The reason why I created the umbrella ROIs is because these limbic and
basal regions (even including ventricles) are unlikely to be generators
of scalp-measurable EEG due to lack of critical conditions, namely a
large area of pyramidal cells aligned in parallel. However, because of
errors in dipole fitting, about 20% of fitted dipoles goes into these
physiologically invalid deep retions (for detail, see [this
page](https://sccn.ucsd.edu/wiki/Makoto%27s_preprocessing_pipeline#Physiologically_invalid_deep_dipoles.3F_.28Special_contents_for_130.2C000_hit.2C_07.2F02.2F2020_Update.29)).
If we know the label 'thalamus' is completely inappropriate to be used
to refer to the estimated EEG sources, should we still provide specific
labels that are now only misleading? Instead, I suggest that we use
umbrella terms 'Upper Basal' and 'Lower Basal' just to indicate how deep
they are. The depth information in dipole fitting could be related to
the area information in the actual dipole sheet, so making a minimal
distinction between 'upper' and 'lower' may be helpful.

# Published works

The dedicated technical paper is not prepared yet. But a couple of
clinical researches using groupSIFT are already published. Loo
et al. (2019) has relatively detailed description of the method in
Supplement (which needs some update).

[Loo et al. (2019) Neural activation and connectivity during cued eye blinks in Chronic Tic Disorders. *NeuroImage: Clinical* 24:101956](https://www.sciencedirect.com/science/article/pii/S2213158219303067?via%3Dihub)

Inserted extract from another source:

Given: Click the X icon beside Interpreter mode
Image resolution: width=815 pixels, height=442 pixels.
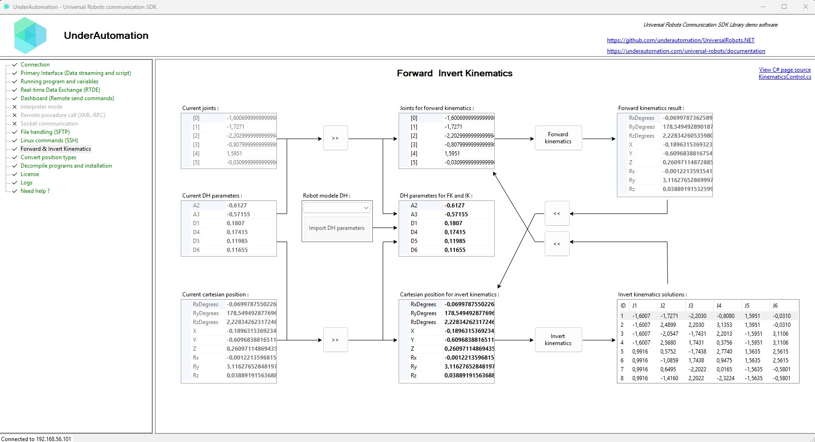Looking at the screenshot, I should [15, 107].
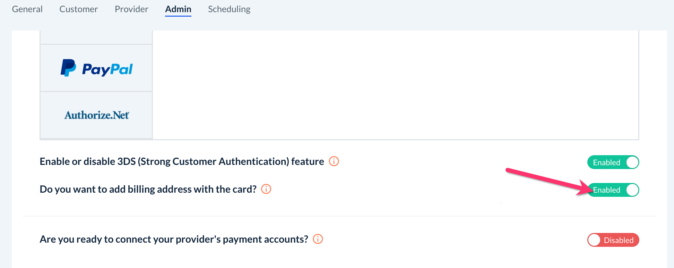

[Koshiyama et al. (2020) Abnormal effective connectivity underlying auditory mismatch negativity impairments in schizophrenia. *Biological Psychiatry CNNI* 5:1028-1039.](https://www.sciencedirect.com/science/article/abs/pii/S245190222030135X)

[Koshiyama et al. (2020) Neurophysiologic Characterization of Resting State Connectivity Abnormalities in Schizophrenia Patients. *Front Psychiatry* 11:608154.](https://www.frontiersin.org/articles/10.3389/fpsyt.2020.608154/full)

[Koshiyama et al. (2020) Auditory-Based Cognitive Training Drives Short- and Long-Term Plasticity in Cortical Networks in Schizophrenia. *Schizophrenia Bulletin Open* 1:sgaa065.](https://academic.oup.com/schizbullopen/article/1/1/sgaa065/5998109)

[Miyakoshi et al. (2021) The AudioMaze: An EEG and motion capture study of human spatial navigation in sparse augmented reality. *European Journal of NeuroscienceI* Online ahead of print.](https://onlinelibrary.wiley.com/doi/10.1111/ejn.15131)

[Jurgiel et al. (2021) Inhibitory control in children with tic disorder: aberrant fronto-parietal network activity and connectivity. *Brain Communications* 3:fcab067.](https://academic.oup.com/braincomms/article/3/2/fcab067/6219298)

[Jurgiel et al. (2023) Additive and Interactive Effects of Attention-Deficit/Hyperactivity Disorder and Tic Disorder on Brain Connectivity. *Biological Psychiatry: Cognitive Neuroscience and Neuroimaging* 8:1094-1102.](https://www.sciencedirect.com/science/article/pii/S245190222200249X)

[Tseng et al. (2024) Neural Network Dynamics and Brain Oscillations Underlying Aberrant Inhibitory Control in Internet Addiction. *IEEE Transactions on Neural Systems and Rehabilitation Engineering* 32:946-955.](https://ieeexplore.ieee.org/abstract/document/10431676)

# Download
GroupSIFT is NOT in the EEGLAB plugin manager. You may install GroupSIFT by downloading the zipped file from [the GitHub repository](https://github.com/sccn/groupSIFT), 'Code' (the green button) -> 'Download ZIP' (the menu item at the botton). Unzip the file and place the resulting folder in the EEGLAB plugin folder. The current version is 0.51.

# Support
groupSIFT was developed for a project for a study on chronic tic disorder (PI Sandra Loo) that was supported by NINDS 80160 and 97484.